▶ _Instructions to follow_:
From the items below, extract every line that contains the string "icon". Case matters.

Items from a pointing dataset
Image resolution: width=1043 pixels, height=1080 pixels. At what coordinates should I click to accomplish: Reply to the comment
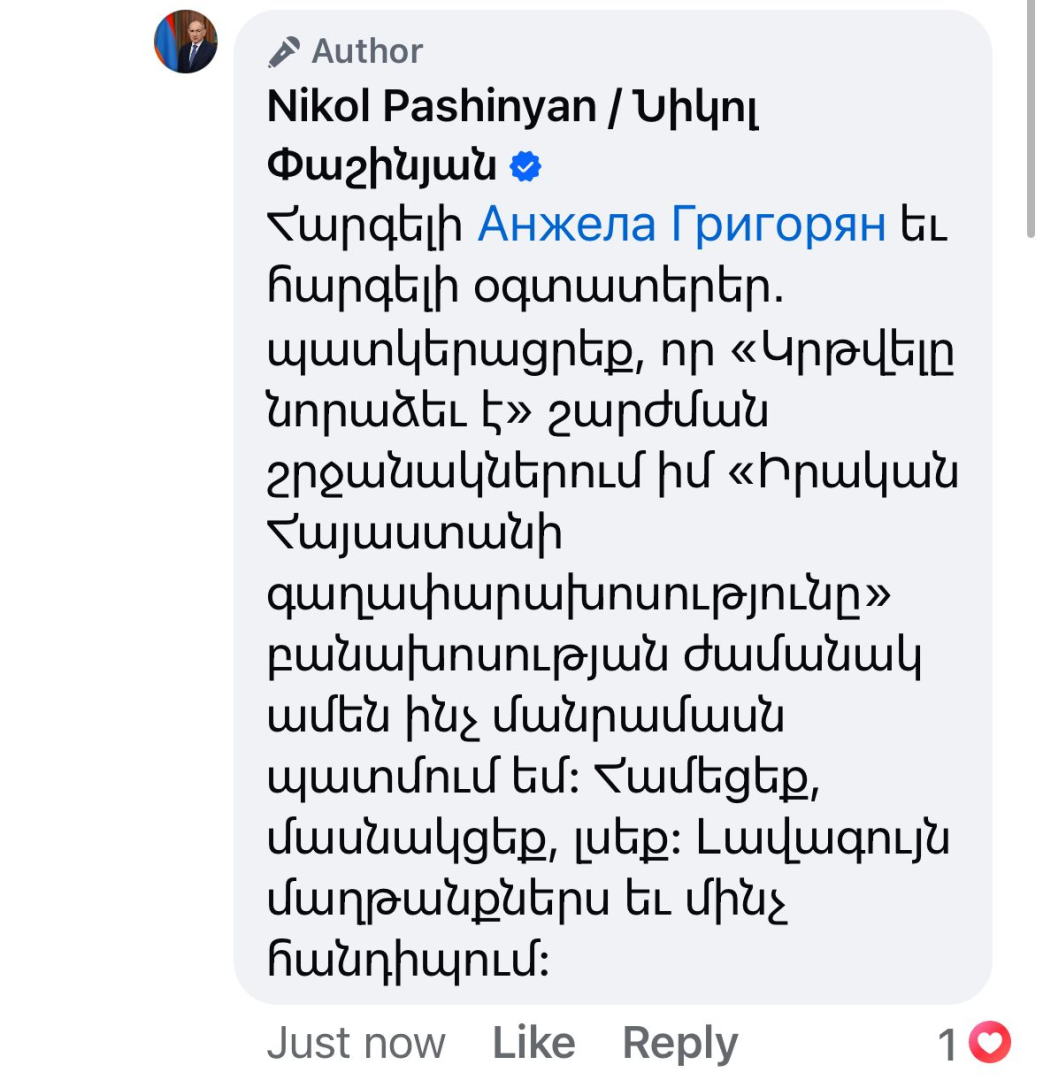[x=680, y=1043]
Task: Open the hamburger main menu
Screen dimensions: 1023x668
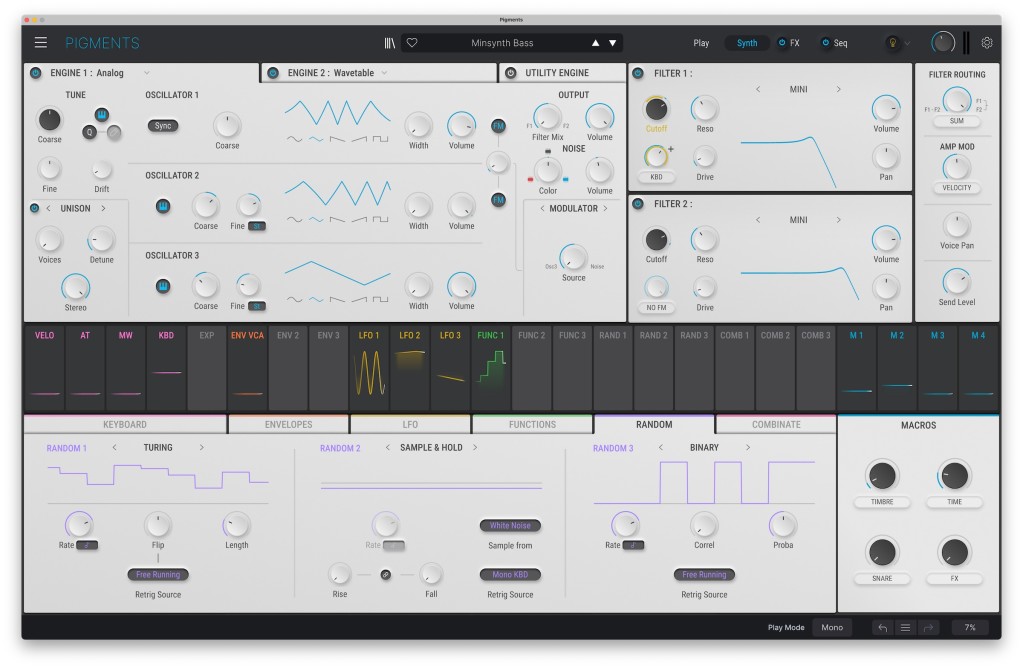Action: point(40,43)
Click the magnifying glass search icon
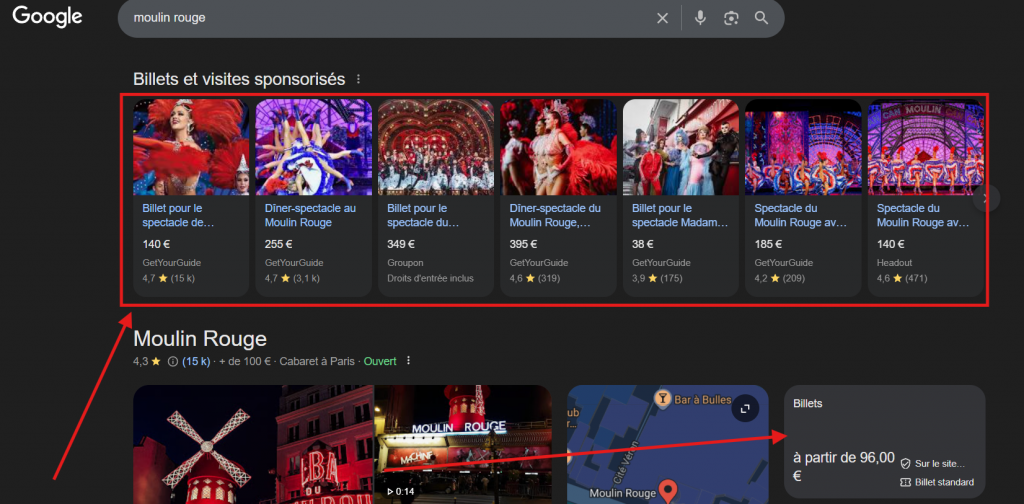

▶ _Solution for this exercise_:
Click the magnifying glass search icon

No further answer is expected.